Given the following SSH urls:
git@github.com:james/example
git@github.com:007/example
git@github.com:22/james/example
git@github.com:22/007/example
How can I pull the following:
{user}@{host}:{optional port}{path (user/repo)}
As you can see in the example, one of the usernames is numeric and NOT a port. I can't figure out how to workaround that. A port isn't always in the URL too.
My current regex is:
^(?P<user>[^@]+)@(?P<host>[^:\s]+)?:(?:(?P<port>\d{1,5})\/)?(?P<path>[^\\].*)$
Not sure what else to try.
Lazy quantifiers to the rescue!
This seems to work well and satisfies the optional port:
^
(?P<user>.*?)@
(?P<host>.*?):
(?:(?P<port>.*?)/)?
(?P<path>.*?/.*?)
$
The line breaks are not part of the regex because the /x
modifier is enabled.

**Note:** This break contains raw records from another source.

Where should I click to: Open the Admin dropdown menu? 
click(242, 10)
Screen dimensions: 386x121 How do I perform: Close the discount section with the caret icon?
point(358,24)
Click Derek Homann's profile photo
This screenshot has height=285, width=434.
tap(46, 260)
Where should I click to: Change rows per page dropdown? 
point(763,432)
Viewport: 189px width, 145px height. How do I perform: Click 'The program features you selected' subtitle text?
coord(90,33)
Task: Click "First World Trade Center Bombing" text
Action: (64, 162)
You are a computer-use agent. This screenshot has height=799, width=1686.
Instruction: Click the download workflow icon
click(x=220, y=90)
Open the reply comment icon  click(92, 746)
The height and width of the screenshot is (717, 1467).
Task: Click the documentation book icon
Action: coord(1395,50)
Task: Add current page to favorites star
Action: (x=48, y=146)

Remove all line breaks if you are not using /x
.
https://regex101.com/r/wdE30O/5
Thank you @Jan for the optimizations.
If you're on Python
, you could write your very own parser:
from parsimonious.grammar import Grammar
from parsimonious.nodes import NodeVisitor
data = """git@github.com:james/example
git@github.com:007/example
git@github.com:22/james/example
git@github.com:22/007/example"""
class GitVisitor(NodeVisitor):
grammar = Grammar(
r"""
expr = user at domain colon rest
user = word+
domain = ~"[^:]+"
rest = (port path) / path
path = word slash word
port = digits slash
slash = "/"
colon = ":"
at = "@"
digits = ~"\d+"
word = ~"\w+"
""")
def generic_visit(self, node, visited_children):
return visited_children or node
def visit_user(self, node, visited_children):
return {"user": node.text}
def visit_domain(self, node, visited_children):
return {"domain": node.text}
def visit_rest(self, node, visited_children):
child = visited_children[0]
if isinstance(child, list):
# first branch, port and path
return {"port": child[0], "path": child[1]}
else:
return {"path": child}
def visit_path(self, node, visited_children):
return node.text
def visit_port(self, node, visited_children):
digits, _ = visited_children
return digits.text
def visit_expr(self, node, visited_children):
out = {}
_ = [out.update(child) for child in visited_children if isinstance(child, dict)]
return out
gv = GitVisitor()
for line in data.split("\n"):
result = gv.parse(line)
print(result)
Which would yield
{'user': 'git', 'domain': 'github.com', 'path': 'james/example'}
{'user': 'git', 'domain': 'github.com', 'path': '007/example'}
{'user': 'git', 'domain': 'github.com', 'port': '22', 'path': 'james/example'}
{'user': 'git', 'domain': 'github.com', 'port': '22', 'path': '007/example'}
A parser allows for some ambiguity which you obviously have here.